• **Work task**:
The records below are to be set down word for word, with every picture left out.

• **Entries supplied**:
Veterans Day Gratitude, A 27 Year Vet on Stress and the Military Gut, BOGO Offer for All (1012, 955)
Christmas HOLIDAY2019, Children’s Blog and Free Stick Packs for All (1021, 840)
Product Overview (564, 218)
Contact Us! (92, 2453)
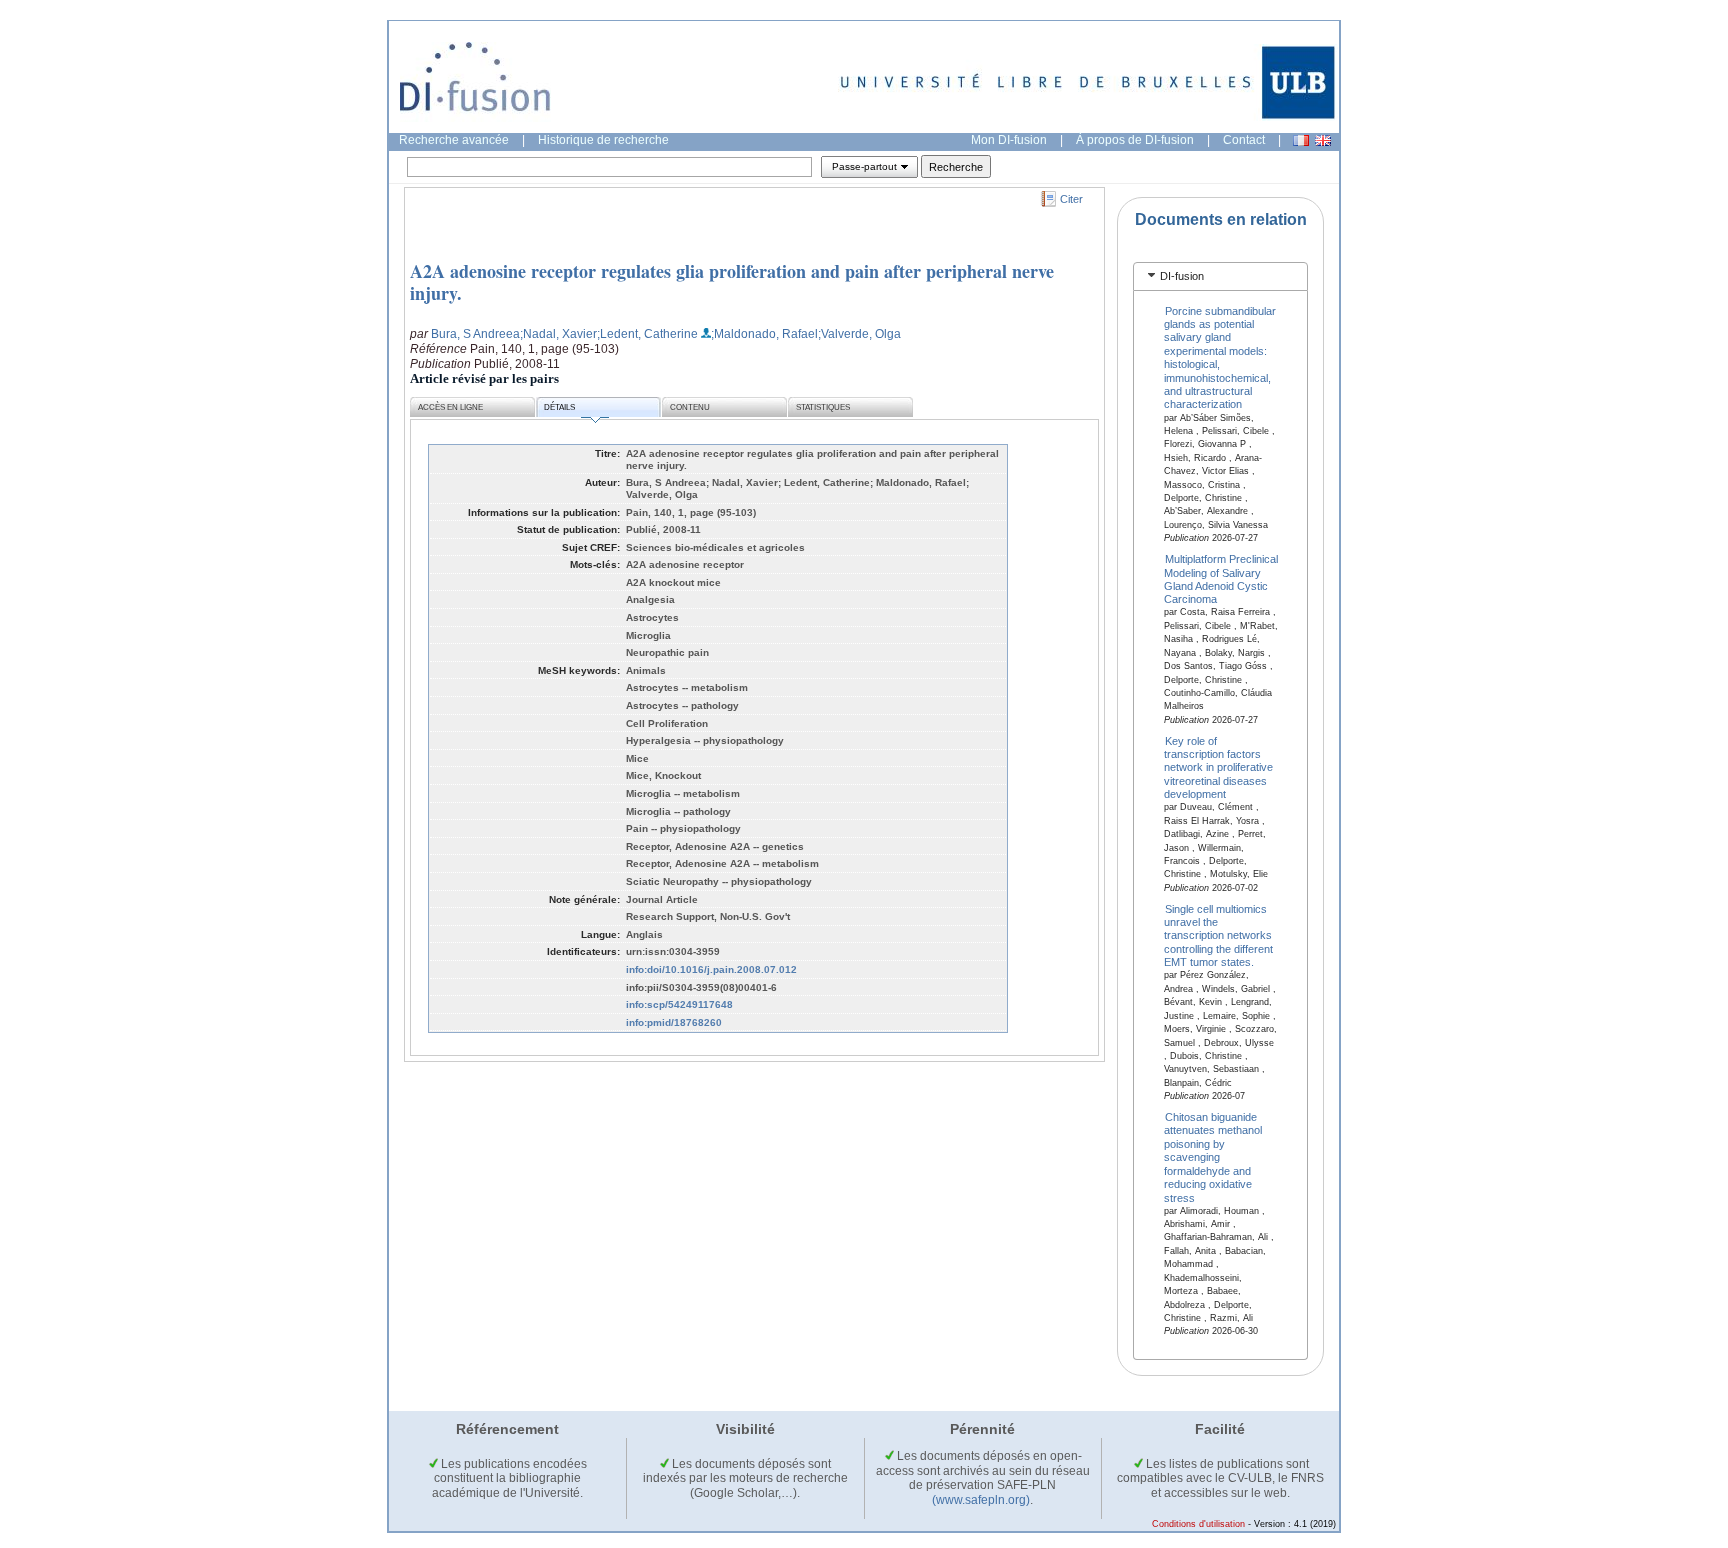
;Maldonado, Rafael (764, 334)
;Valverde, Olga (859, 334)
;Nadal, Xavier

• **Solved exercise**:
Veterans Day Gratitude, A 27 Year Vet on Stress and the Military Gut, BOGO Offer for All (1012, 955)
Christmas HOLIDAY2019, Children’s Blog and Free Stick Packs for All (1021, 840)
Product Overview (564, 218)
Contact Us! (92, 2453)
;Maldonado, Rafael (764, 334)
;Valverde, Olga (859, 334)
;Nadal, Xavier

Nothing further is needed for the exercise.